(Beginning of Data shown)

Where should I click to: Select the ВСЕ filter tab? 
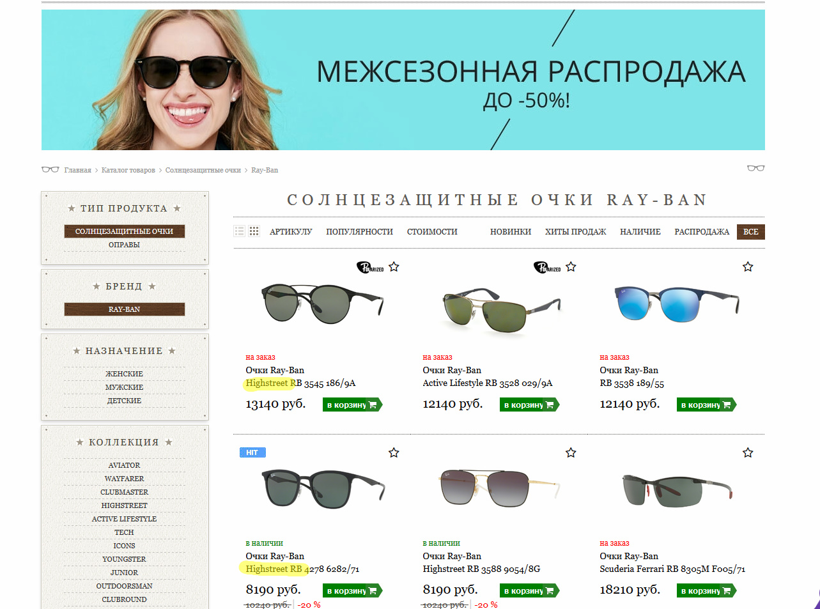coord(751,232)
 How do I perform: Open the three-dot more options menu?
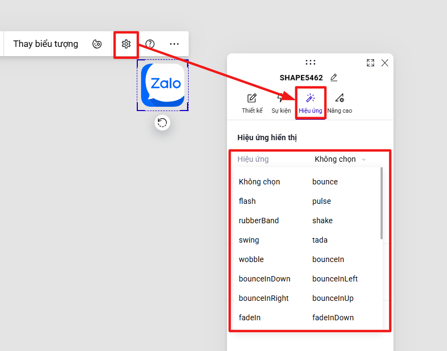click(174, 44)
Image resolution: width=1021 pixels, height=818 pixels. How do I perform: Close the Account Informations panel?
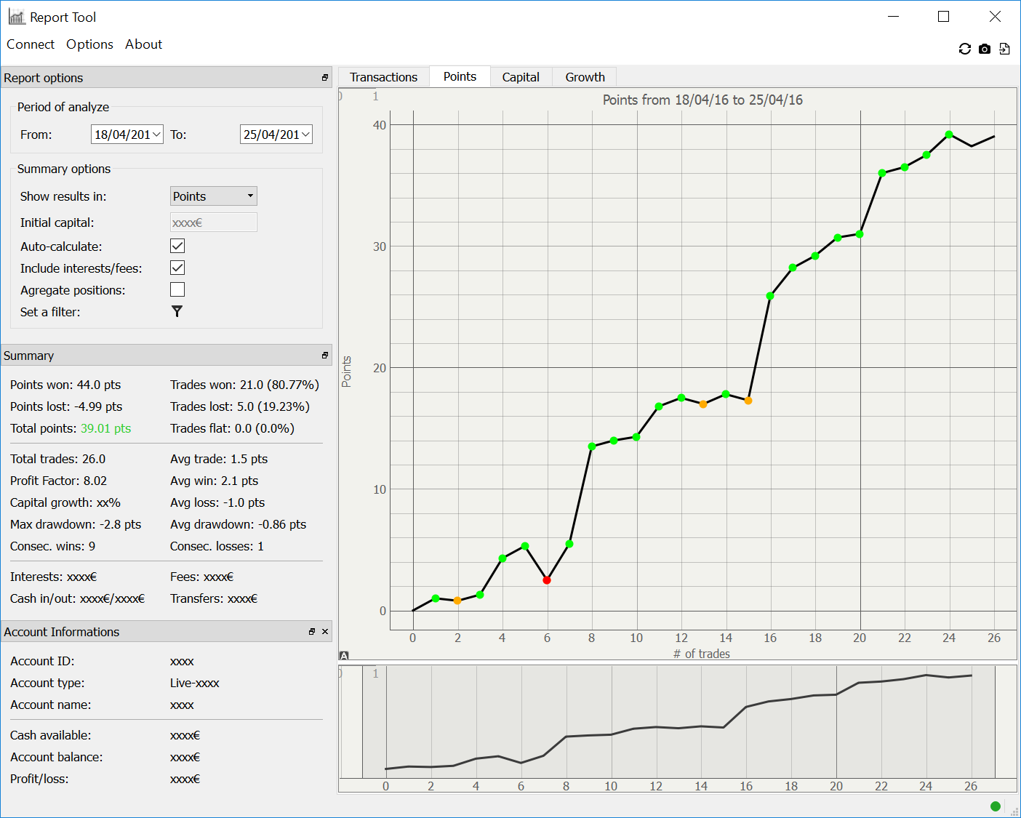point(325,632)
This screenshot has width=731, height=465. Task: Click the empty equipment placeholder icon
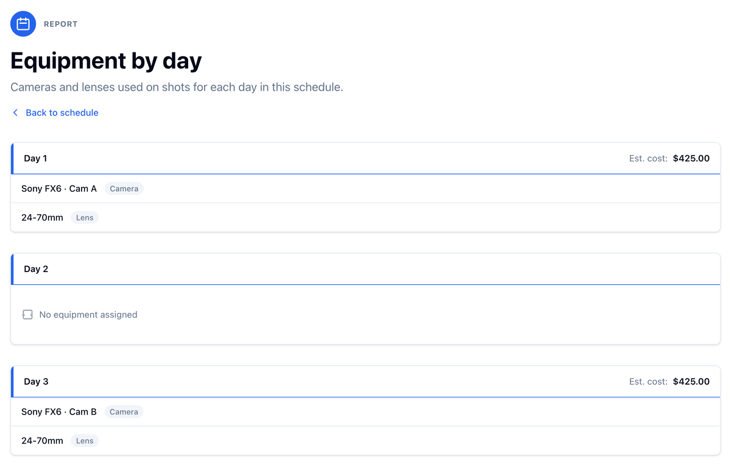tap(27, 315)
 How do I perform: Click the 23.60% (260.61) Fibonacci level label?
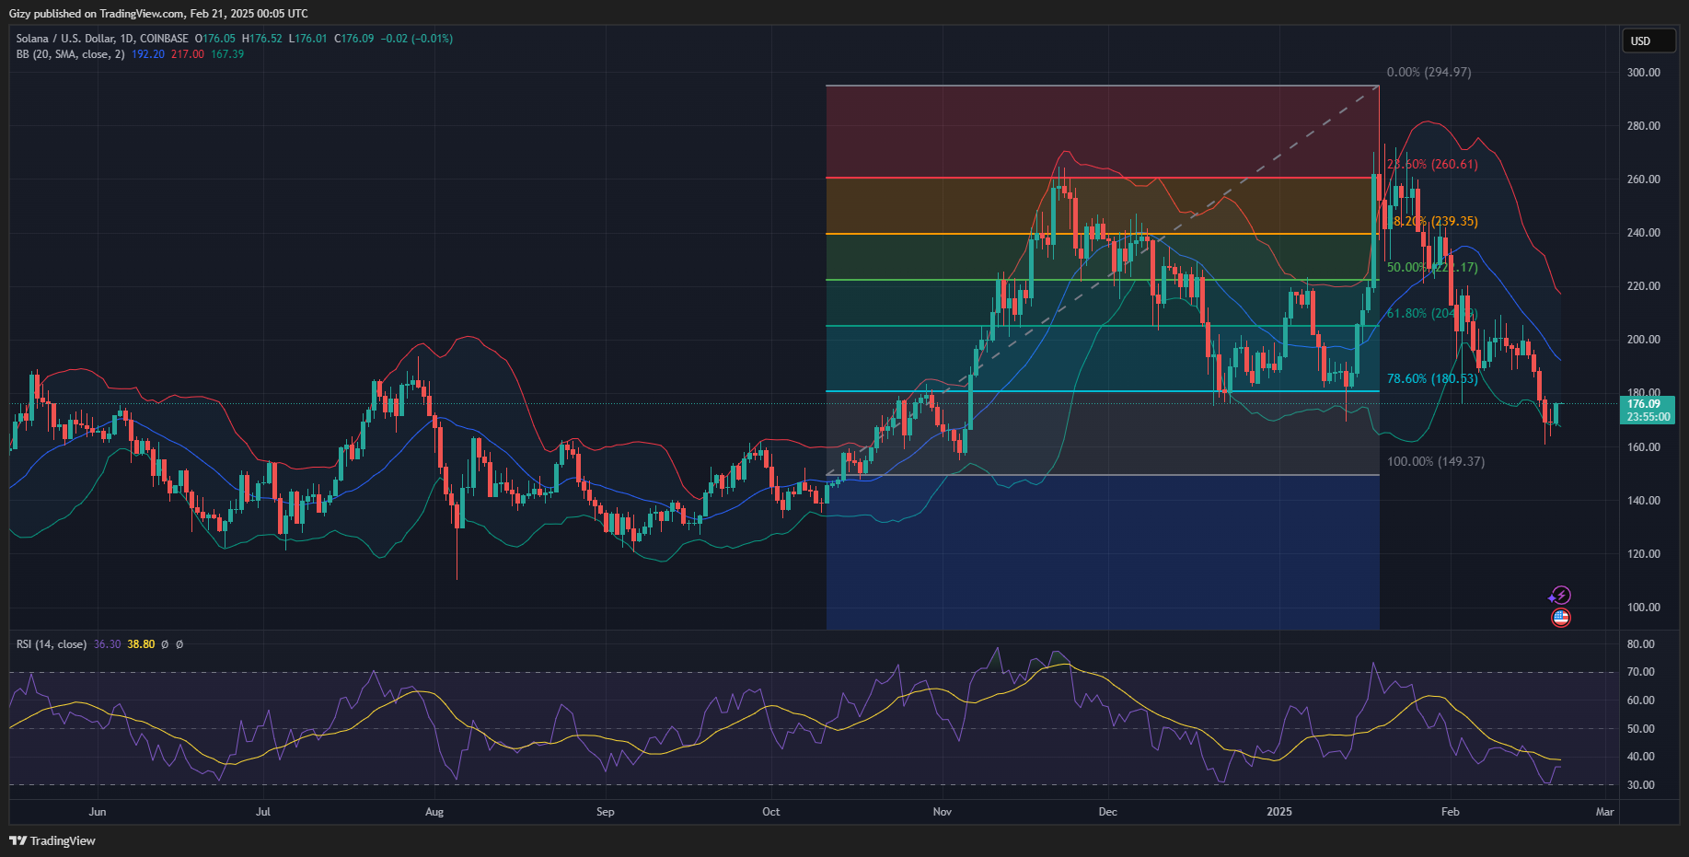(x=1431, y=165)
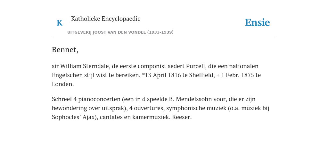Viewport: 328px width, 164px height.
Task: Click the blue K encyclopedia icon
Action: point(60,23)
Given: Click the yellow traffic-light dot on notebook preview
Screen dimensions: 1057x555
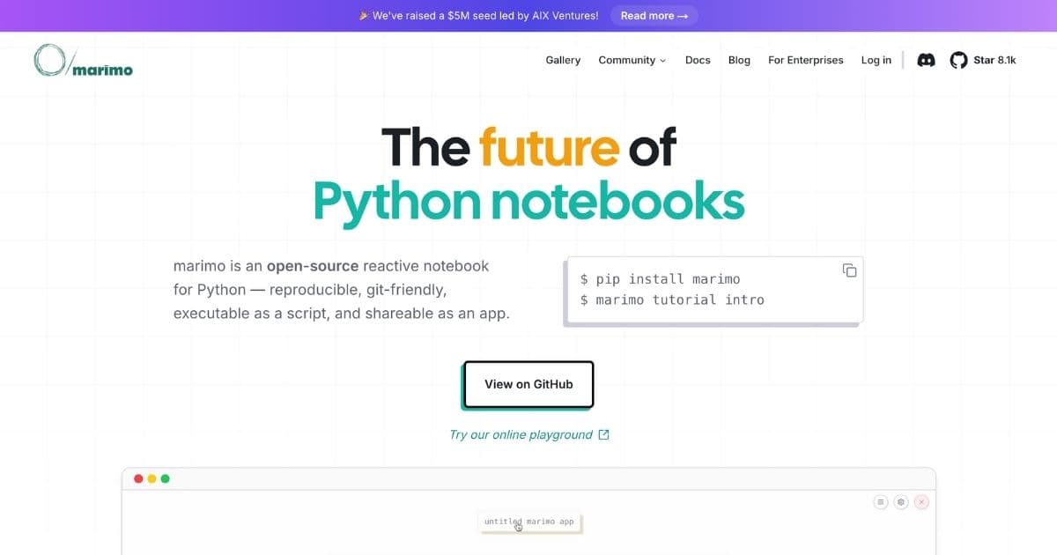Looking at the screenshot, I should pos(151,477).
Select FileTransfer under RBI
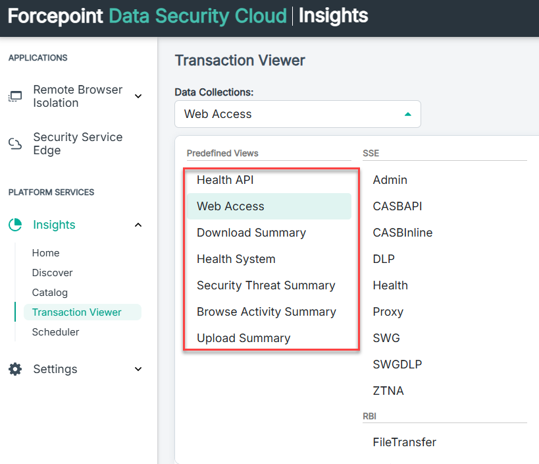This screenshot has width=539, height=464. pyautogui.click(x=404, y=442)

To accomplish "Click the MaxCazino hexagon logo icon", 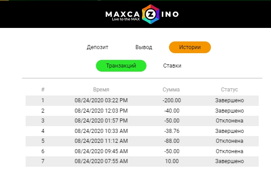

(End of Data shown)

Try it -> Where an entry contains an image, skip the image and write out the rest exactly.

Response area ->
Where should I click to: Select the ВСЕ filter tab? 
coord(751,232)
 How do I perform: Open the three-dot more options menu?
click(174, 44)
Image resolution: width=1021 pixels, height=818 pixels. How do I perform: Close the Account Informations panel?
point(325,632)
This screenshot has width=731, height=465. Task: Click the empty equipment placeholder icon
tap(27, 315)
 How do I perform: Click the 23.60% (260.61) Fibonacci level label?
(x=1431, y=165)
Viewport: 328px width, 164px height.
Task: Click the blue K encyclopedia icon
Action: point(60,23)
Given: Click the yellow traffic-light dot on notebook preview
Screen dimensions: 1057x555
Looking at the screenshot, I should pos(151,477).
Select FileTransfer under RBI
This screenshot has width=539, height=464. pyautogui.click(x=404, y=442)

To accomplish "Click the MaxCazino hexagon logo icon", 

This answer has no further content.